Convert SRA to FASTQ (sra -> fastq)

This takes a long time and it is not run in parallel.

stopifnot( all(file.exists(fs)) ) # assure FTP download was successful
for(f in fs) {
cmd = paste("fastq-dump --split-3", f)
cat(cmd,"\n")
system(cmd) # invoke command
}

fastq-dump --split-3 SRR031714.sra
Read 5327425 spots for SRR031714.sra
Written 5327425 spots for SRR031714.sra
fastq-dump --split-3 SRR031715.sra
Read 5248396 spots for SRR031715.sra
Written 5248396 spots for SRR031715.sra
...

Note that '--split-3' option means legacy 3-file splitting for mate-pairs: First biological reads satisfying dumping conditions are placed in files *_1.fastq and *_2.fastq If only one biological read is present it is placed in *.fastq Biological reads and above are ignored.

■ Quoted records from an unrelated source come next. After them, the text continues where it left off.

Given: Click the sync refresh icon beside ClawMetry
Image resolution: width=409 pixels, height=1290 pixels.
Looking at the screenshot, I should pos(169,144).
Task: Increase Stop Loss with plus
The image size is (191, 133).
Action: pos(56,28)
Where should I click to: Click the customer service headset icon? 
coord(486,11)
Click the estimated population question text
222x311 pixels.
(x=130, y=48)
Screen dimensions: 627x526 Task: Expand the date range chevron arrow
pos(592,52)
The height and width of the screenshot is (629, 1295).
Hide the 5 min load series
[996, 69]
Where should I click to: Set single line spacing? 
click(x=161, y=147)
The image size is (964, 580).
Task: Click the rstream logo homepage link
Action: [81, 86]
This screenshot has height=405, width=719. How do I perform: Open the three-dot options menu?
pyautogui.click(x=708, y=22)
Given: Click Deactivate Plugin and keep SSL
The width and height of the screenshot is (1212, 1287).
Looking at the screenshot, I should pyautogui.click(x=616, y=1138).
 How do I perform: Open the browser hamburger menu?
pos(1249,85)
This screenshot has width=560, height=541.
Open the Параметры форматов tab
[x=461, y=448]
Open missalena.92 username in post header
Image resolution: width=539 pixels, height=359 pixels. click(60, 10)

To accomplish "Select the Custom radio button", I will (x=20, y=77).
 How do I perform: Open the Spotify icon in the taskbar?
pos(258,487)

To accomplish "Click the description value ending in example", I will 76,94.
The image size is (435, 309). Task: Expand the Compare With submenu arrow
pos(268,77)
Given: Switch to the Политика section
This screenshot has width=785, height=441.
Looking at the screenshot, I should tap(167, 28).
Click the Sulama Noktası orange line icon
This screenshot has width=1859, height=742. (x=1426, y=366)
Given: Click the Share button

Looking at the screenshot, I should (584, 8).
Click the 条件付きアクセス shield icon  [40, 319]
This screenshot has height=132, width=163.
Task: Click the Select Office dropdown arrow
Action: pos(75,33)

brb@brbweb4:~/Anders2013$ ls -lh *.fastq
-rw-r--r-- 1 brb brb 1.3G Feb 10 12:47 SRR031708.fastq
-rw-r--r-- 1 brb brb 812M Feb 10 12:50 SRR031709.fastq
-rw-r--r-- 1 brb brb 1.2G Feb 10 12:56 SRR031710.fastq
-rw-r--r-- 1 brb brb 1.2G Feb 10 13:02 SRR031711.fastq
-rw-r--r-- 1 brb brb 1.3G Feb 10 13:08 SRR031712.fastq
-rw-r--r-- 1 brb brb 1.3G Feb 10 13:14 SRR031713.fastq
-rw-r--r-- 1 brb brb 1.1G Feb 10 11:48 SRR031714_1.fastq
-rw-r--r-- 1 brb brb 1.1G Feb 10 11:48 SRR031714_2.fastq
-rw-r--r-- 1 brb brb 1.1G Feb 10 11:54 SRR031715_1.fastq
-rw-r--r-- 1 brb brb 1.1G Feb 10 11:54 SRR031715_2.fastq
-rw-r--r-- 1 brb brb 1.2G Feb 10 12:02 SRR031716_1.fastq
-rw-r--r-- 1 brb brb 1.2G Feb 10 12:02 SRR031716_2.fastq
-rw-r--r-- 1 brb brb 1.3G Feb 10 12:10 SRR031717_1.fastq
-rw-r--r-- 1 brb brb 1.3G Feb 10 12:10 SRR031717_2.fastq
-rw-r--r-- 1 brb brb 1.4G Feb 10 13:21 SRR031718.fastq
-rw-r--r-- 1 brb brb 927M Feb 10 13:25 SRR031719.fastq
-rw-r--r-- 1 brb brb 1.3G Feb 10 13:32 SRR031720.fastq
-rw-r--r-- 1 brb brb 1.3G Feb 10 13:39 SRR031721.fastq
-rw-r--r-- 1 brb brb 1.2G Feb 10 13:45 SRR031722.fastq
-rw-r--r-- 1 brb brb 842M Feb 10 13:49 SRR031723.fastq
-rw-r--r-- 1 brb brb 1.2G Feb 10 12:17 SRR031724_1.fastq
-rw-r--r-- 1 brb brb 1.2G Feb 10 12:17 SRR031724_2.fastq
-rw-r--r-- 1 brb brb 1.3G Feb 10 12:25 SRR031725_1.fastq
-rw-r--r-- 1 brb brb 1.3G Feb 10 12:25 SRR031725_2.fastq
-rw-r--r-- 1 brb brb 1.3G Feb 10 12:33 SRR031726_1.fastq
-rw-r--r-- 1 brb brb 1.3G Feb 10 12:33 SRR031726_2.fastq
-rw-r--r-- 1 brb brb 1.2G Feb 10 12:41 SRR031727_1.fastq
-rw-r--r-- 1 brb brb 1.2G Feb 10 12:41 SRR031727_2.fastq
-rw-r--r-- 1 brb brb 1.3G Feb 10 13:54 SRR031728.fastq
-rw-r--r-- 1 brb brb 3.2G Feb 10 14:07 SRR031729.fastq

Download reference genome

wget ftp://ftp.ensembl.org/pub/release-70/fasta/drosophila_melanogaster/dna/Drosophila_melanogaster.BDGP5.70.dna.toplevel.fa.gz
gunzip Drosophila_melanogaster.BDGP5.70.dna.toplevel.fa.gz

Note that bowtie2/tophat2 indices for many commonly used reference genomes can be downloaded directly from http://tophat.cbcb.umd.edu/igenomes.html.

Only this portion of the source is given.